▸ YOUR TASK:
The output should match, line for line, the records from the line containing "You are a computer-use agent. Viewport: 407px" through the line containing "Given: Open Help via the question mark icon", with every picture left out.

▸ EXTRACTED ENTRIES:

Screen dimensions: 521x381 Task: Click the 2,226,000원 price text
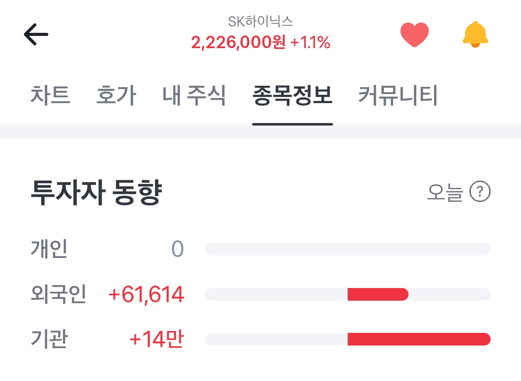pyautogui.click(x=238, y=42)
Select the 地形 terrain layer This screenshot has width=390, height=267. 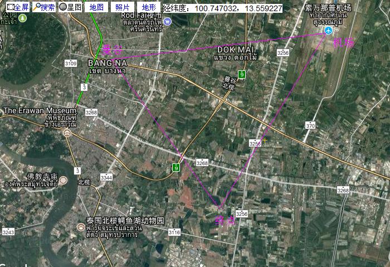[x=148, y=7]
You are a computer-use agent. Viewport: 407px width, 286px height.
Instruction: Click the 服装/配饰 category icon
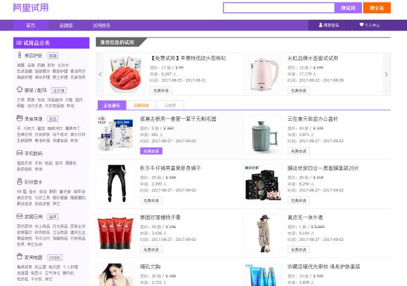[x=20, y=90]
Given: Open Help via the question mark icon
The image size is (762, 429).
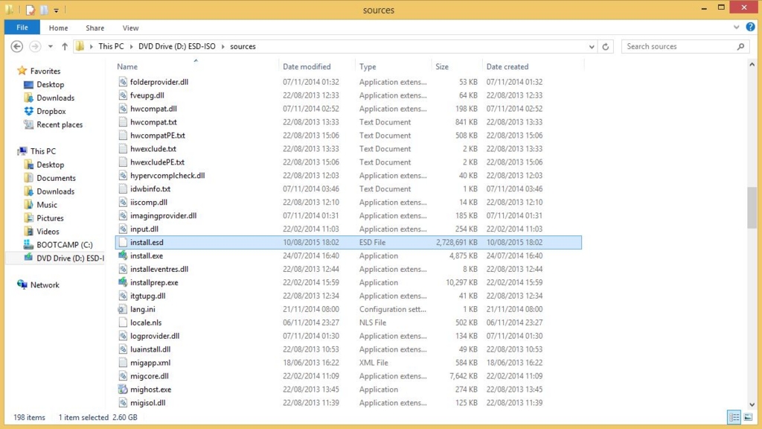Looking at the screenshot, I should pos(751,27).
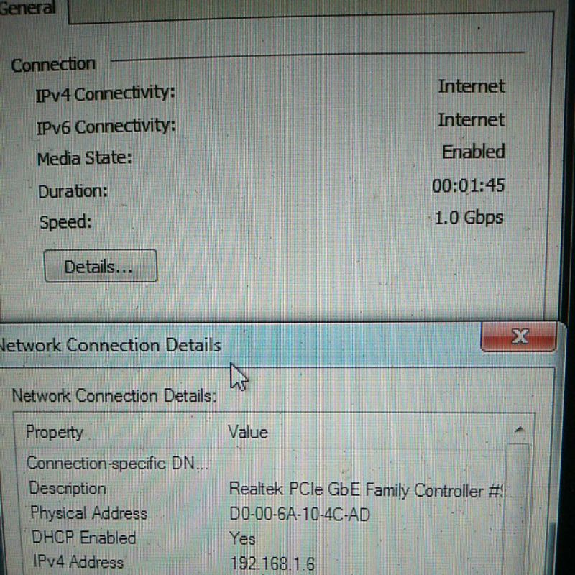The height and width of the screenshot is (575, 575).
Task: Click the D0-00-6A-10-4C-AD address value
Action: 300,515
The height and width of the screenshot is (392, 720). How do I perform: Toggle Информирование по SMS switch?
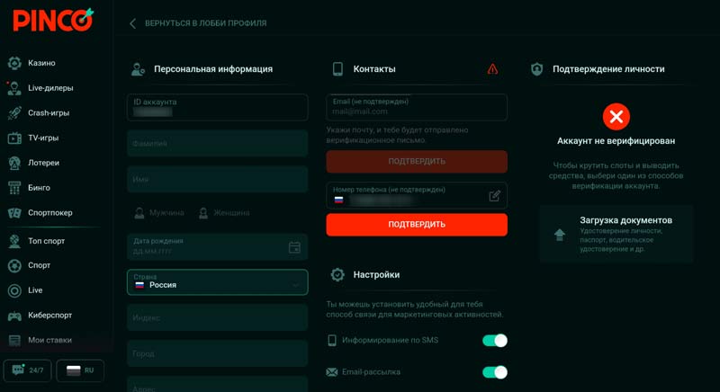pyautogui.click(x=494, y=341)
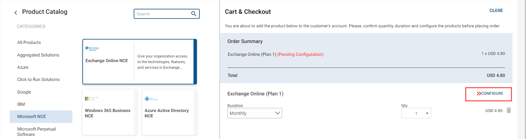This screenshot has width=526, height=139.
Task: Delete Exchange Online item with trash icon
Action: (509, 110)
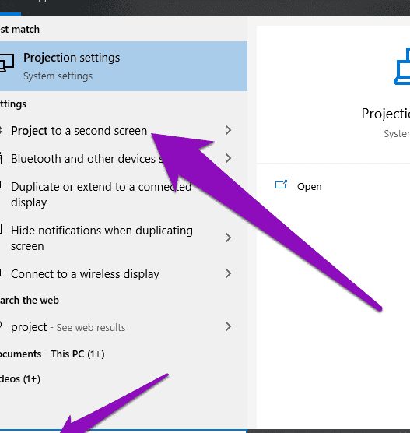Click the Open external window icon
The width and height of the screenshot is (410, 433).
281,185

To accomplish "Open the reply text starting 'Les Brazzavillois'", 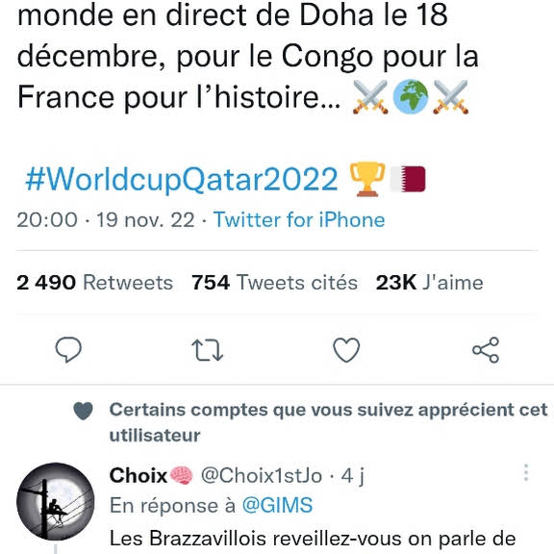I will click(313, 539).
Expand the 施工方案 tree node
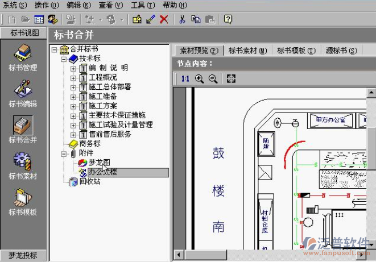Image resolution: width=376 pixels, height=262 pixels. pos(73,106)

* * *

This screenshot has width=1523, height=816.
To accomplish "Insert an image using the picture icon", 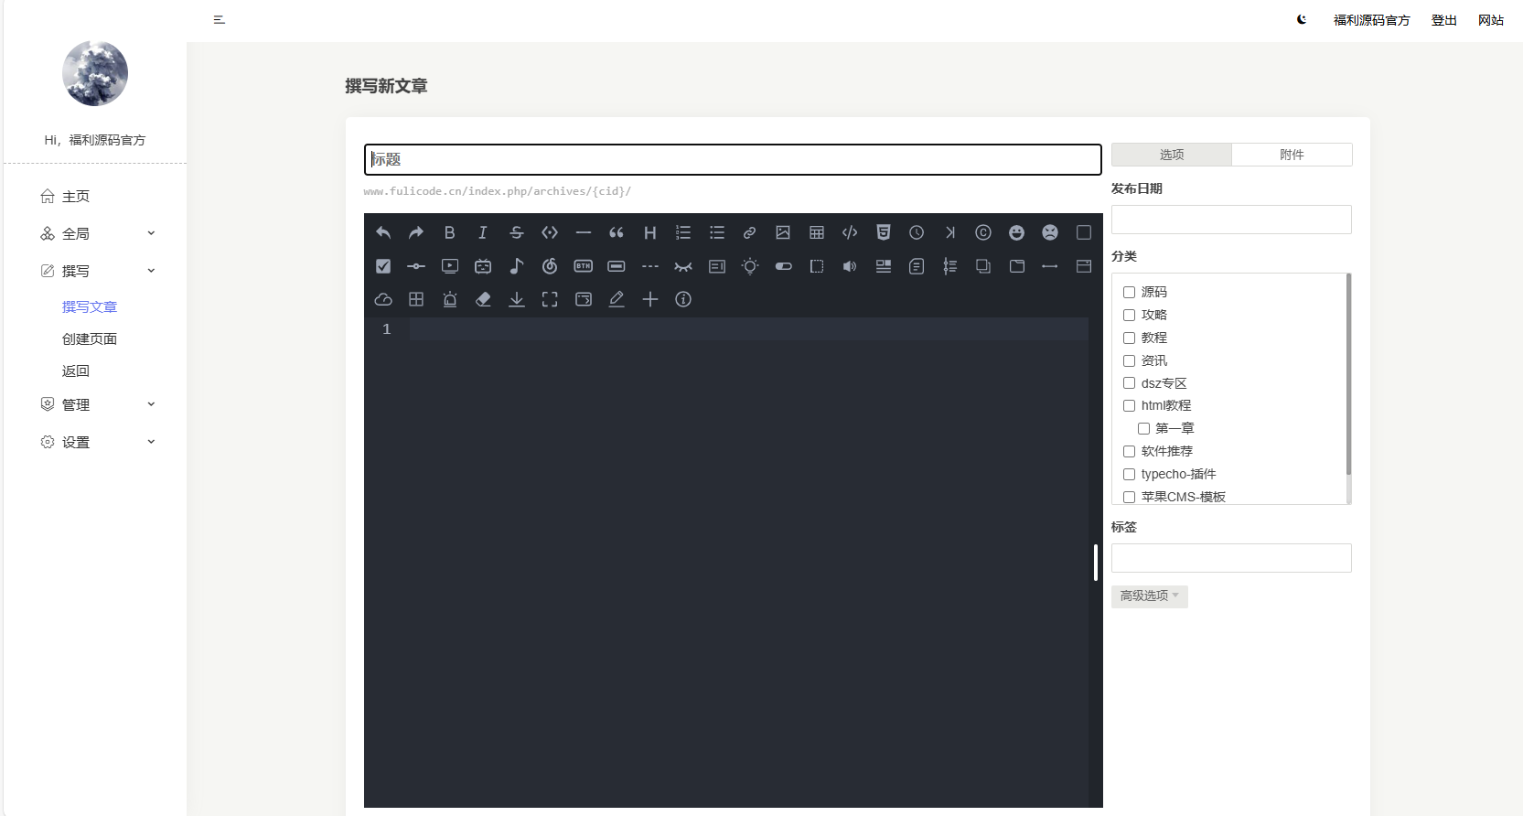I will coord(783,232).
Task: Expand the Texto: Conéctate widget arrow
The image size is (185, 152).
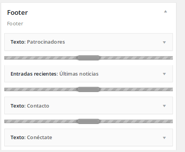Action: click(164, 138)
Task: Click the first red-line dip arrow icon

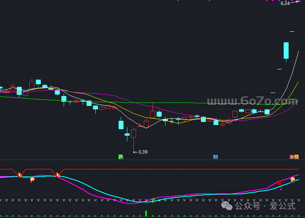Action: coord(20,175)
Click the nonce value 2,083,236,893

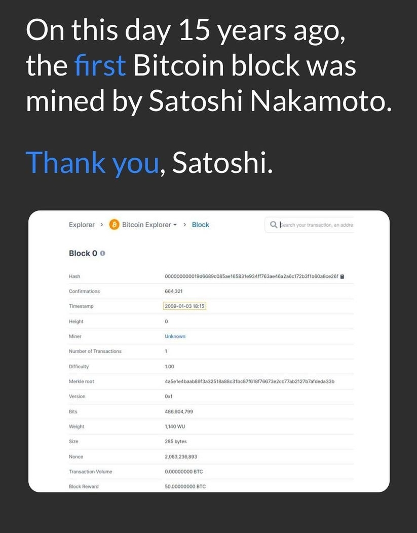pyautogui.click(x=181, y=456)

---

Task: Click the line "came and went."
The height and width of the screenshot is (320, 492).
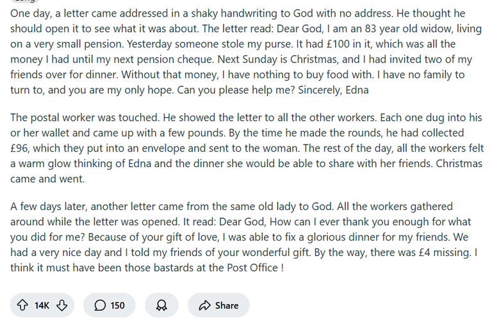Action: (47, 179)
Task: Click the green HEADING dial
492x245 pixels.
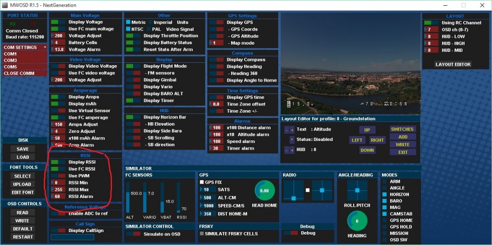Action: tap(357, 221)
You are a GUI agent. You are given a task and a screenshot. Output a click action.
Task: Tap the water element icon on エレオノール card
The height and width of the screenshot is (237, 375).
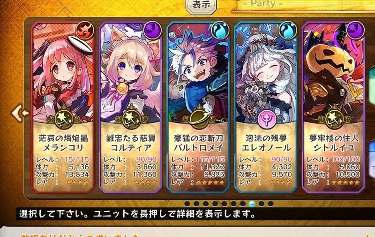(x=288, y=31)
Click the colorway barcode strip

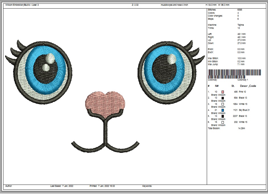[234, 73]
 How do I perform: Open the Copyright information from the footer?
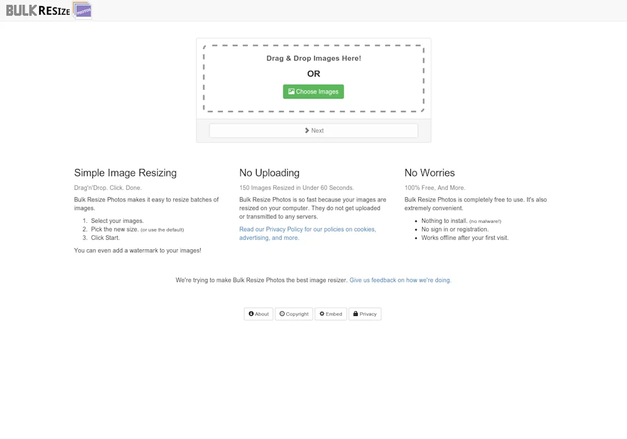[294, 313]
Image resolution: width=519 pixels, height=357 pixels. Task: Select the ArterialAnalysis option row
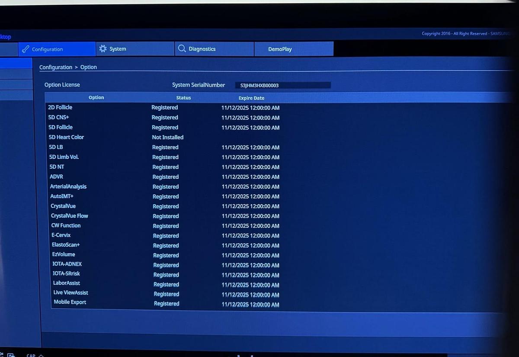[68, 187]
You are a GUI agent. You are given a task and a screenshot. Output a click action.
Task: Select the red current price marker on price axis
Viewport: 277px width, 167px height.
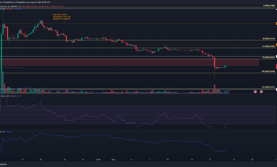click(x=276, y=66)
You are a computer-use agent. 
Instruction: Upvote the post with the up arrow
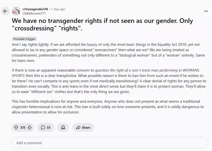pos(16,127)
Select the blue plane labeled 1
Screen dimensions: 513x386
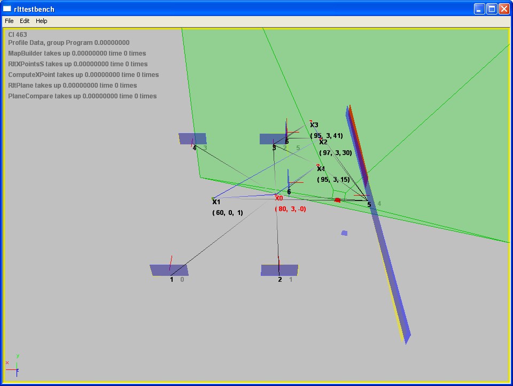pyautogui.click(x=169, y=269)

▸ SOLUTION:
You are a computer-use agent. Viewport: 407px width, 286px height.
Instruction: Click the 服装/配饰 category icon
[x=20, y=90]
Given: Open Help via the question mark icon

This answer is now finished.